Lookup → Flow → Value
Lookup → Flow → Value is Lutflow's three-stage mechanism for AI financial enforcement. The Sentinel agent looks up real-time GPU pricing from AI providers (Lookup), inference workloads flow through an enforcement layer where budget policies are applied in real time (Flow), and the PCPO-DSPM algorithm recommends optimal models and budget allocation paths before the invoice arrives (Value).
Technical Explanation
The Lookup → Flow → Value framework maps directly to Lutflow's system architecture. In the Lookup stage, the Sentinel agent — deployed as a sidecar or DaemonSet in Kubernetes/GKE — continuously queries AI provider APIs and GPU marketplace feeds to maintain a real-time pricing index of compute costs per model, per provider, per GPU type.
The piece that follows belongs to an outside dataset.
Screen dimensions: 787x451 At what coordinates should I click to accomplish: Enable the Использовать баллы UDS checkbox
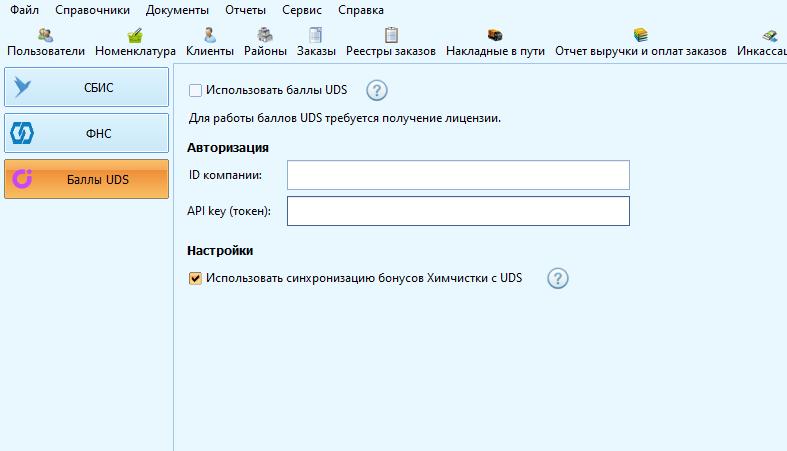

This data feeds into the Flow stage, where the LUT Agent SDK (pip install lutflow) and the enforcement layer intercept inference API calls. At this layer, policy rules — budget caps, provider preferences, model constraints, and rate limits — are evaluated against the incoming workload and the live pricing data from the Sentinel. If a workload would breach policy, enforcement is immediate: the call is blocked, rerouted, or downgraded to a cheaper model. In the Value stage, the PCPO-DSPM (Predictive Cost Policy Optimization + Dynamic Spend Pattern Modeling) algorithm, running on a Neo4j graph database, performs multi-dimensional analysis across providers, models, cost patterns, and historical workload behavior to produce two outputs: (1) the optimal model for the task within budget, and (2) an optimal budget allocation path that improves with each workload cycle.
Business Explanation
For CFOs and FinOps leaders, Lookup → Flow → Value means AI spending is governed before the invoice arrives — not after. The Lookup stage eliminates billing surprises by knowing what every inference workload costs the moment it runs. The Flow stage enforces financial policy proactively, preventing budget overruns rather than reporting them. The Value stage turns cost data into actionable intelligence: which model delivers the best ROI for each task, and where budget should be allocated for maximum impact. This is the difference between a FinOps dashboard (which shows what you already spent) and an AI Financial Firewall (which controls what you're about to spend).
Lookup → Flow → Value
This is the framework itself. Lookup → Flow → Value is not a feature of Lutflow — it is the architecture. Every Lutflow component maps to one of these three stages: the Sentinel Agent handles Lookup, the LUT Agent SDK and enforcement layer handle Flow, and the PCPO-DSPM algorithm handles Value. Together, they form the AI Financial Firewall.
Related Terms
Frequently Asked Questions
What is the Lookup → Flow → Value framework?+
Lookup → Flow → Value is Lutflow's three-stage framework for AI financial enforcement. Lookup: the Sentinel agent looks up real-time GPU pricing from providers. Flow: inference workloads flow through the enforcement layer where budget caps and model constraints are applied in real time. Value: the PCPO-DSPM algorithm recommends optimal models and budget allocation paths using graph intelligence.
Why is Lookup → Flow → Value different from traditional FinOps?+
Traditional FinOps tools show cost reports after money has been spent. Lookup → Flow → Value enforces financial policy in real time — during workload execution, not after. The Sentinel monitors live GPU rates (Lookup), policies are applied as compute happens (Flow), and the PCPO-DSPM algorithm optimizes spending proactively (Value).
Which component handles each stage?+
Lookup is handled by the Sentinel Agent — a real-time GPU pricing feed embedded in the workload execution environment. Flow is handled by the LUT Agent SDK and the enforcement layer. Value is handled by the PCPO-DSPM algorithm powered by Neo4j graph intelligence.